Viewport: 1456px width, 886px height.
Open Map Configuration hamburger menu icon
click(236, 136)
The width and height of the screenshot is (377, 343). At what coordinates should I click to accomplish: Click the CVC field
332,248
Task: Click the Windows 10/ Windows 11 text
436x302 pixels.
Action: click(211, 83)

==

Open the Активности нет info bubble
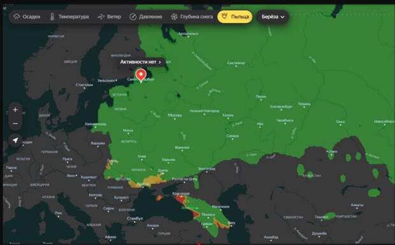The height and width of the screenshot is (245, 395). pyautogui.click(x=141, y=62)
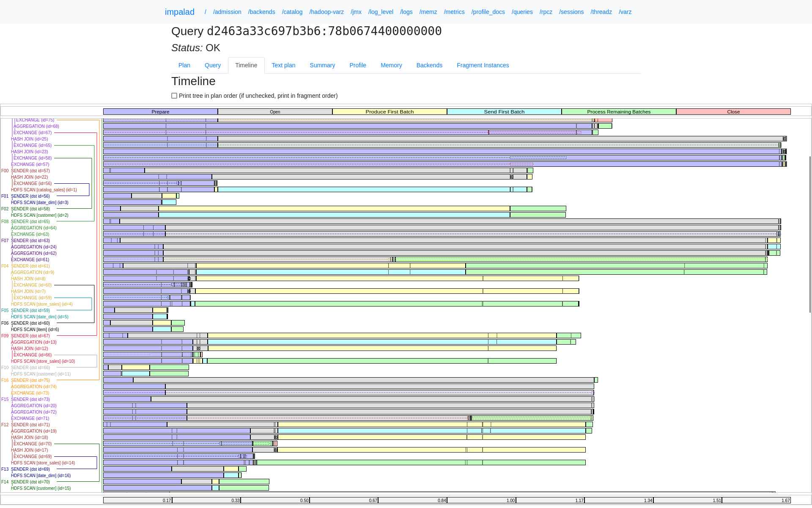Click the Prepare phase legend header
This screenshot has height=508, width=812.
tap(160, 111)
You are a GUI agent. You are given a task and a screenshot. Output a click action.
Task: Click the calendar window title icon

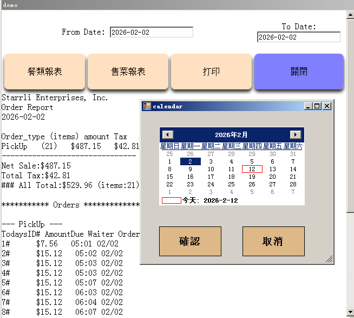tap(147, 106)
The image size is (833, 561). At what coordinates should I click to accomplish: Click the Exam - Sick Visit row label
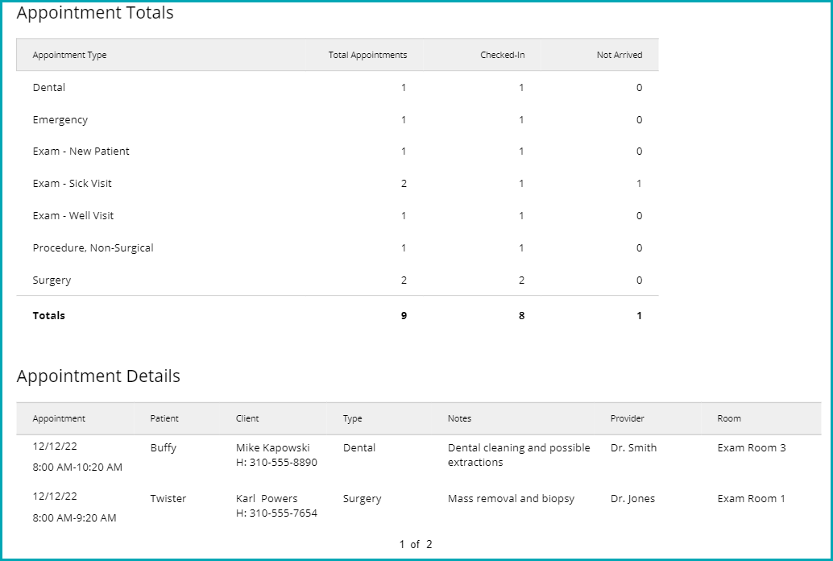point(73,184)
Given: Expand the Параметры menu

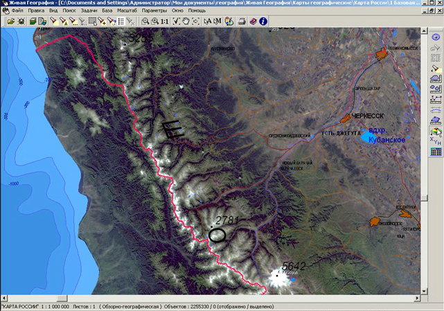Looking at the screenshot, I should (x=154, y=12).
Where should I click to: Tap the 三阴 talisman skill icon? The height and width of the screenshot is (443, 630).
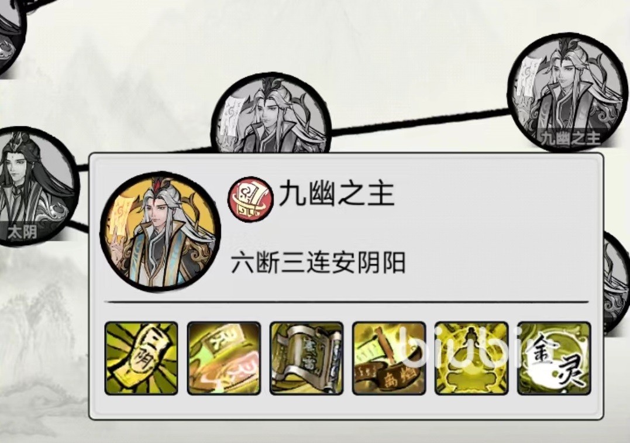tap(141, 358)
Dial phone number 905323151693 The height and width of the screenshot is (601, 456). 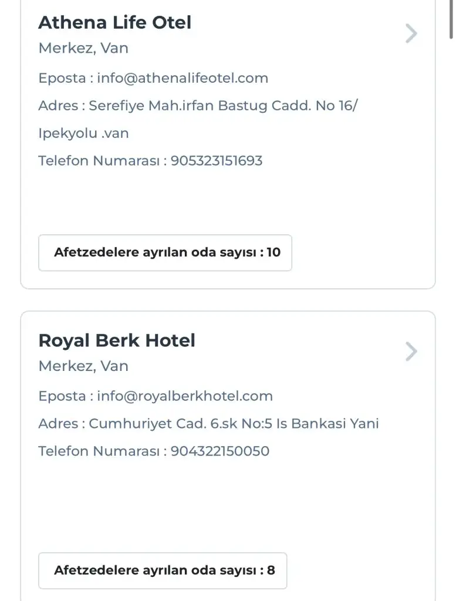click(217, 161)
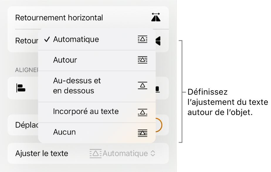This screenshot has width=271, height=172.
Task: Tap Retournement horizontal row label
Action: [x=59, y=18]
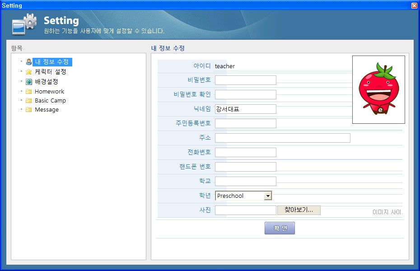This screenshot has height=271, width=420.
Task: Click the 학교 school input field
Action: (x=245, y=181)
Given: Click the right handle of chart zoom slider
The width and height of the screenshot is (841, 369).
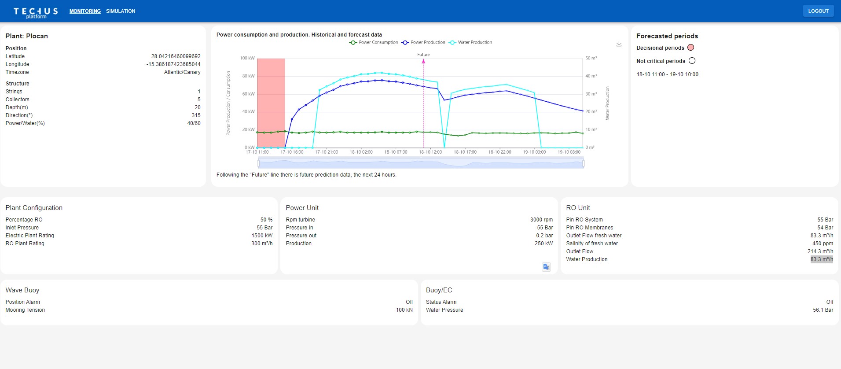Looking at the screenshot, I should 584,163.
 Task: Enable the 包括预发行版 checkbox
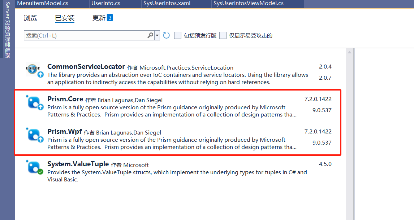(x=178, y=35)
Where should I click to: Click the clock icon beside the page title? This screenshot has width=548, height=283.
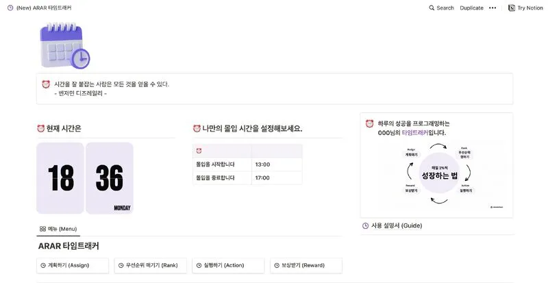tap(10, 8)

What is asked:
Rewrite the records above that fall between the line containing "Viewport: 1456px width, 886px height." and the line containing "Action: click(211, 83)", inclusive. Copy every line in that span, requests included, but scale each coordinate in the answers by 0.85 and round it to a whole number, with halves rounded up; the numbers in the requests stay unchanged.

Solved problem:
Viewport: 1456px width, 886px height.
Open Map Configuration hamburger menu icon
click(201, 116)
The width and height of the screenshot is (377, 343). At what coordinates should I click to accomplish: Click the CVC field
282,211
Task: Click the Windows 10/ Windows 11 text
436x302 pixels.
Action: click(179, 71)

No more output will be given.